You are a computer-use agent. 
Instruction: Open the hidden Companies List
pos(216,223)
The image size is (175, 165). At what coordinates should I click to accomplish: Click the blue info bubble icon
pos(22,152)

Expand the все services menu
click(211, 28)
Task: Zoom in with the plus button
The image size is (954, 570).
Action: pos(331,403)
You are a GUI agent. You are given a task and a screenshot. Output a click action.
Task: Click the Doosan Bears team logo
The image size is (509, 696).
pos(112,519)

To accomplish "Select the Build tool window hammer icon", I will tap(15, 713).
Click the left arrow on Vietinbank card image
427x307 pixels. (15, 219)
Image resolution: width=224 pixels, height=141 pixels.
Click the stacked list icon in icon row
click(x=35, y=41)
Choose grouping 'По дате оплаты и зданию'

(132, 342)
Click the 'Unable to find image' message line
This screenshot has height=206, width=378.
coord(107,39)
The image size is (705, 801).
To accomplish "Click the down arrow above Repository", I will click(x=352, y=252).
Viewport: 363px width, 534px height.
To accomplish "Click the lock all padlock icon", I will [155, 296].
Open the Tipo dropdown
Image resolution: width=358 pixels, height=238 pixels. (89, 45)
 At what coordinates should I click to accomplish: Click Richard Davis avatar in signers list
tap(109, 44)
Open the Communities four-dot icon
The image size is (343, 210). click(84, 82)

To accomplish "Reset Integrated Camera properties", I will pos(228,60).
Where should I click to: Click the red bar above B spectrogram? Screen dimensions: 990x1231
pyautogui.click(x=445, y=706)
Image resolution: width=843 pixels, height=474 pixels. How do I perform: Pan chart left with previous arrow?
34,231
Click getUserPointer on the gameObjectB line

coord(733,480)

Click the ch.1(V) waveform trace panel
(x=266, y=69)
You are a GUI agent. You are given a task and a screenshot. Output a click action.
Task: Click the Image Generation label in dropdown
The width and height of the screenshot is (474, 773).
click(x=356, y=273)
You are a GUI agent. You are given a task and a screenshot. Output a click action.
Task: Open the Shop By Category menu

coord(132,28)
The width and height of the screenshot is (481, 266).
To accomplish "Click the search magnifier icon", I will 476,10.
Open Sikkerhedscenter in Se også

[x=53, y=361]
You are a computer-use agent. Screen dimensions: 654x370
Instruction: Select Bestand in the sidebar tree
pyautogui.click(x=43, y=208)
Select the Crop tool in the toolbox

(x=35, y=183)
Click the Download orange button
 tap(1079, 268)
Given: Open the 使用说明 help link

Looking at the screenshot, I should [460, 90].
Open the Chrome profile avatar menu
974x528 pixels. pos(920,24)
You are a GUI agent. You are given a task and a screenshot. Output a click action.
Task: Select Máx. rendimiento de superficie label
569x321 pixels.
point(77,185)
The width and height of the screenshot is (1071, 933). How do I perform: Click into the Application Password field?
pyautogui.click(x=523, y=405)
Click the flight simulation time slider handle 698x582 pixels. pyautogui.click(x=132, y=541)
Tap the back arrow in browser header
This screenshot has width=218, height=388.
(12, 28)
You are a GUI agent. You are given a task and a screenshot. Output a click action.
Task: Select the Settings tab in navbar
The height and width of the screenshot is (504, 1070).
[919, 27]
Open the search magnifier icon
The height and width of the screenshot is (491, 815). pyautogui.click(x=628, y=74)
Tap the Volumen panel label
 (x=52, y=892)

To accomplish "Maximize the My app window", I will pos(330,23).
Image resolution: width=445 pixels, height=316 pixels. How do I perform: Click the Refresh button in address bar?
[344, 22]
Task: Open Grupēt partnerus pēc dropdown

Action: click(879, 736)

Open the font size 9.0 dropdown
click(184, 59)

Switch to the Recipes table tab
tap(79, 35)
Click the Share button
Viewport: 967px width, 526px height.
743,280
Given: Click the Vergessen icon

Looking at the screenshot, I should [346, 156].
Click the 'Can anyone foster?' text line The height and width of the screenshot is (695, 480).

• • • •

> ABOUT THIS EXERCISE: Each line above that contains the string "computer" should be identified and copied.

> TASK SOLUTION:
You are a computer-use agent. 
You are a computer-use agent. Screen dimensions: 654x370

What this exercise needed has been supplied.